やること:
1 > GLAYの記事のうち、「5月25日に『HEROES / 微熱(A)girlサマー」から「Music Hunt Forever』も開催される。」までを一字も変えずに出力せよ。
2 > 次の各文がGLAYの記事と合っているかを「はい」か「いいえ」で答え、判断の決め手となる記事の語句をそのまま引用せよ。
(a) 東京ドーム公演は10年ぶりに行われる。
(b) 52ndシングルは5月30日にリリースされる。
(c) 『GLAY EXPO』は5年ぶりに開催された。

読む抜粋:
========================================

2015年05月25日 18:21  リアルサウンド

リアルサウンド

5月25日に『HEROES / 微熱(A)girlサマー / つづれ織り~so far and yet so close~』をリリースするGLAY。

 昨年5月からメジャーデビュー20周年を祝して、シングルやアルバムのリリース、『GLAY EXPO』の10年ぶり開催、アリーナツアーと精力的な活動を展開してきたGLAY。その締めくくりを飾るにふさわしい52ndシングル『HEROES / 微熱(A)girlサマー / つづれ織り~so far and yet so close~』が5月25日にリリースされ、その数日後の5月30、31日には10年ぶりの東京ドーム公演『20th Anniversary Final GLAY in TOKYO DOME 2015 Miracle Music Hunt Forever』も開催される。

========================================

記録:
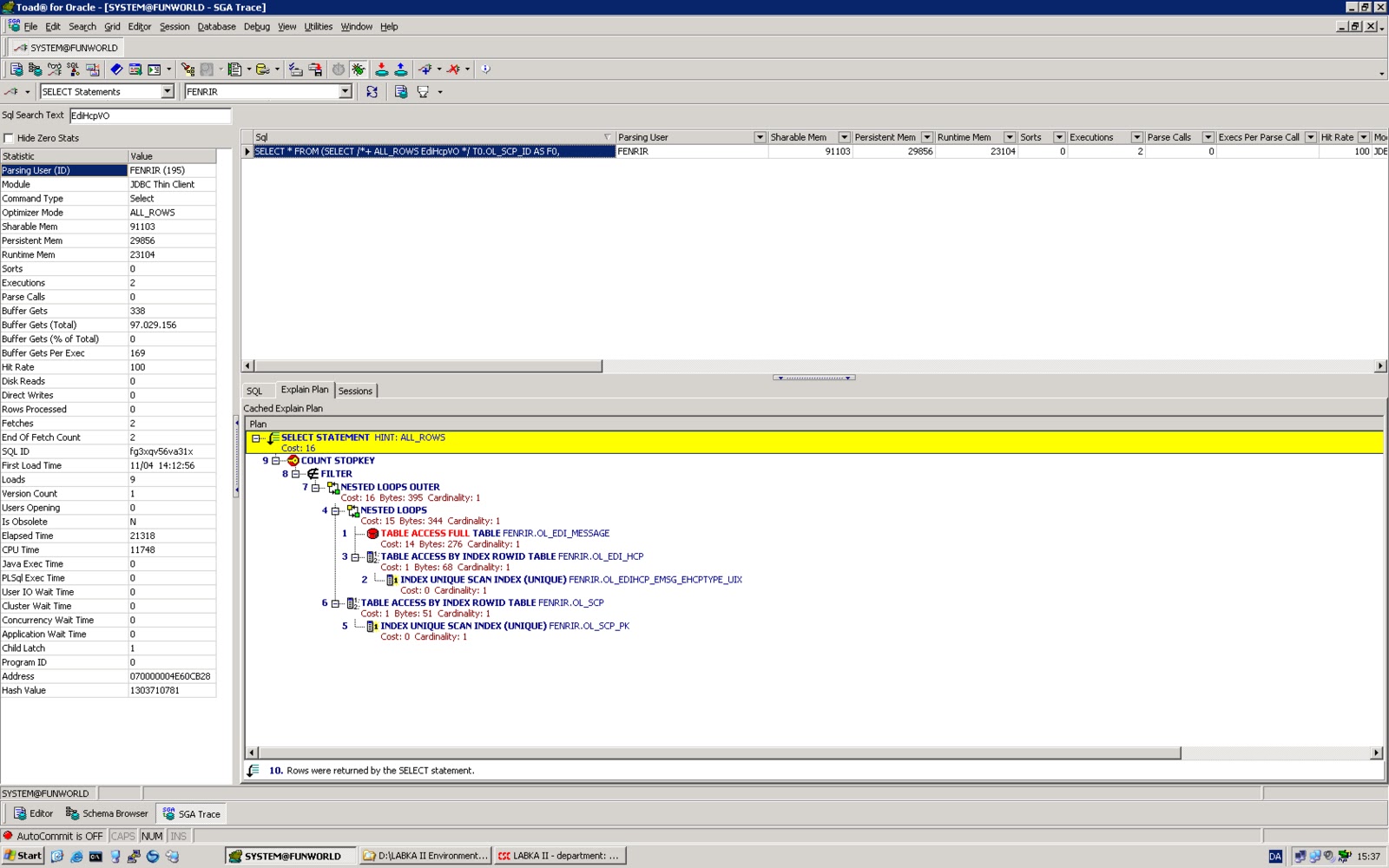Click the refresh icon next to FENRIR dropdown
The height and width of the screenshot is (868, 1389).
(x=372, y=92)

========================================

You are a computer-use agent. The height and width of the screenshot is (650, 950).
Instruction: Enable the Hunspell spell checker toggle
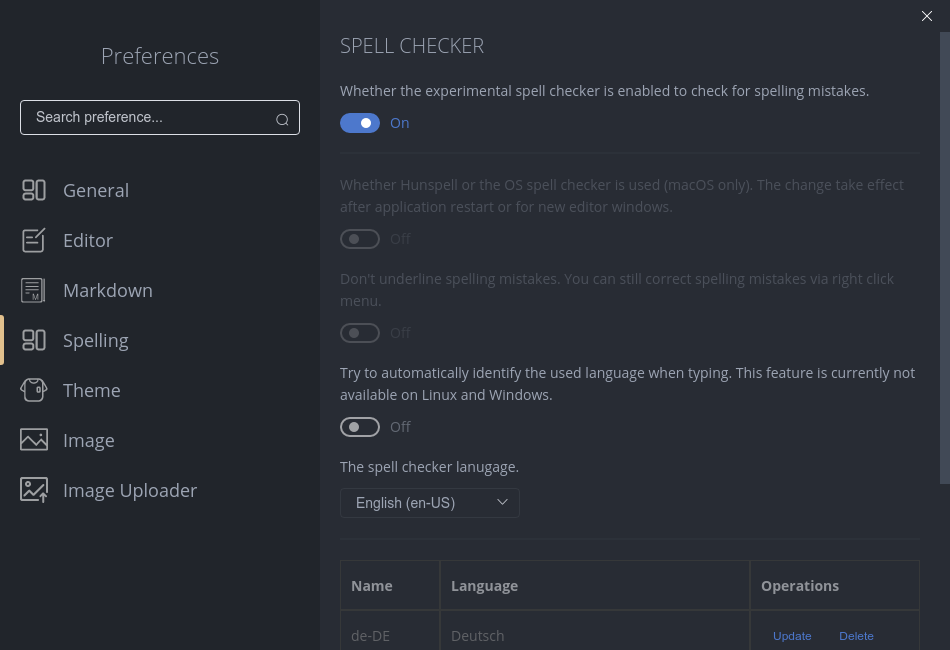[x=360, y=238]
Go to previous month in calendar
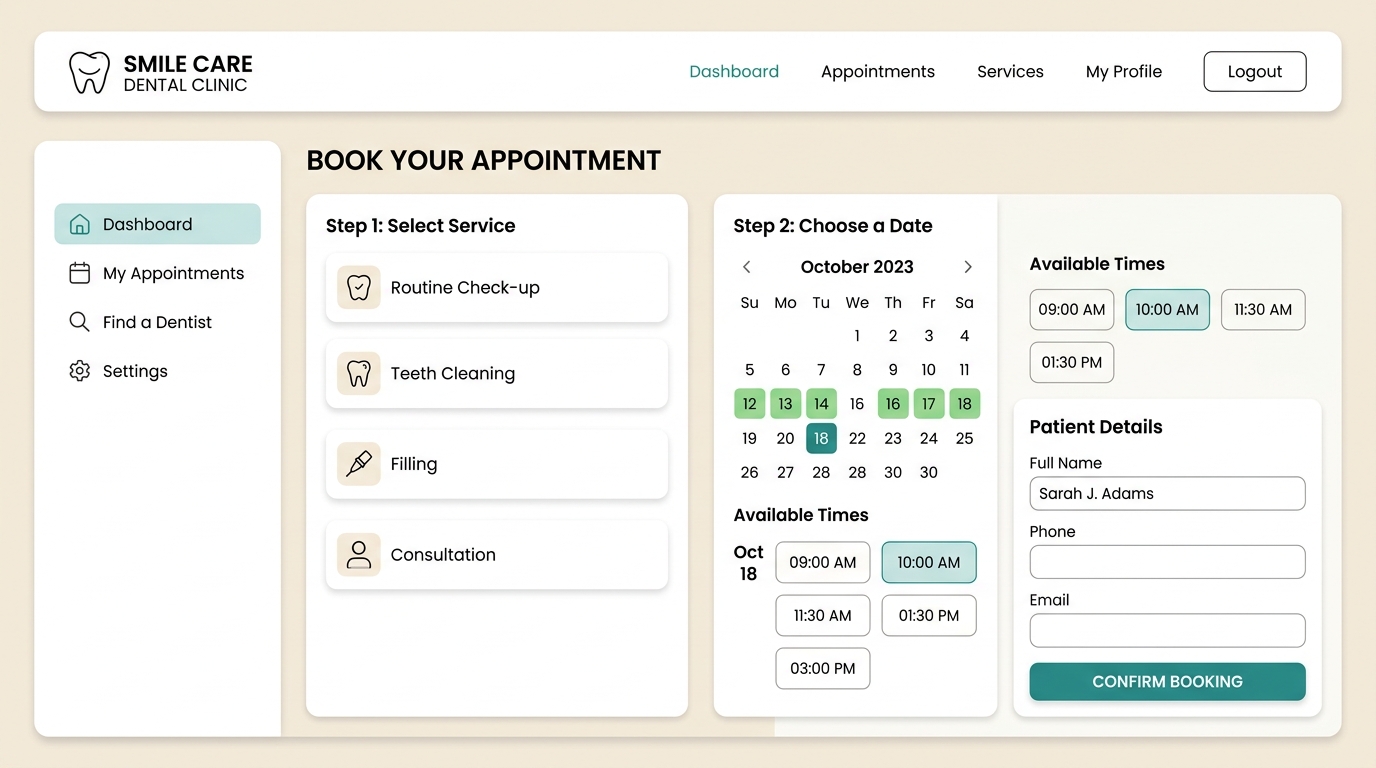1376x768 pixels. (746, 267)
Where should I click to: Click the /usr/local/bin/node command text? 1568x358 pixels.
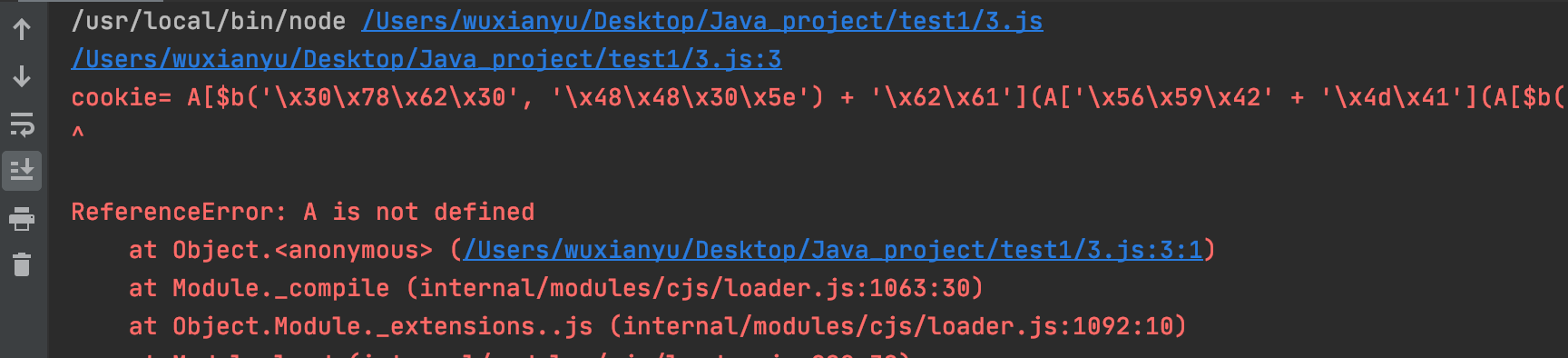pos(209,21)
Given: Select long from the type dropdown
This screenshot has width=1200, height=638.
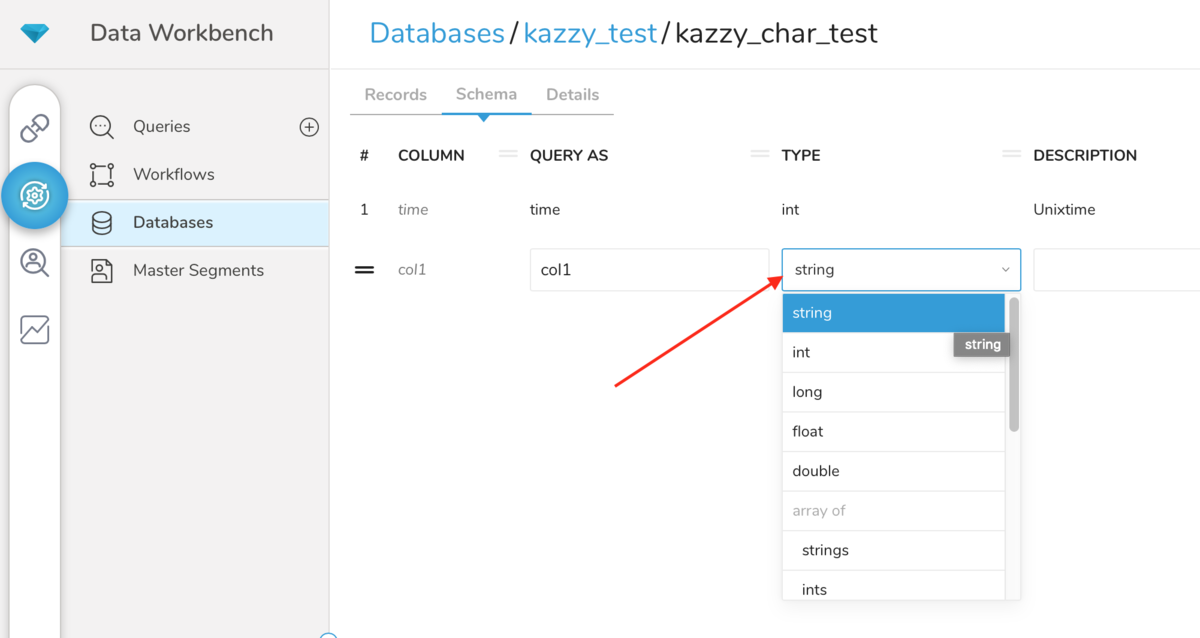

========================================

回答:
1 >
5月25日に『HEROES / 微熱(A)girlサマー / つづれ織り~so far and yet so close~』をリリースするGLAY。

 昨年5月からメジャーデビュー20周年を祝して、シングルやアルバムのリリース、『GLAY EXPO』の10年ぶり開催、アリーナツアーと精力的な活動を展開してきたGLAY。その締めくくりを飾るにふさわしい52ndシングル『HEROES / 微熱(A)girlサマー / つづれ織り~so far and yet so close~』が5月25日にリリースされ、その数日後の5月30、31日には10年ぶりの東京ドーム公演『20th Anniversary Final GLAY in TOKYO DOME 2015 Miracle Music Hunt Forever』も開催される。

2 >
(a) はい。「10年ぶりの東京ドーム公演」
(b) いいえ。「5月25日にリリースされ」
(c) いいえ。「『GLAY EXPO』の10年ぶり開催」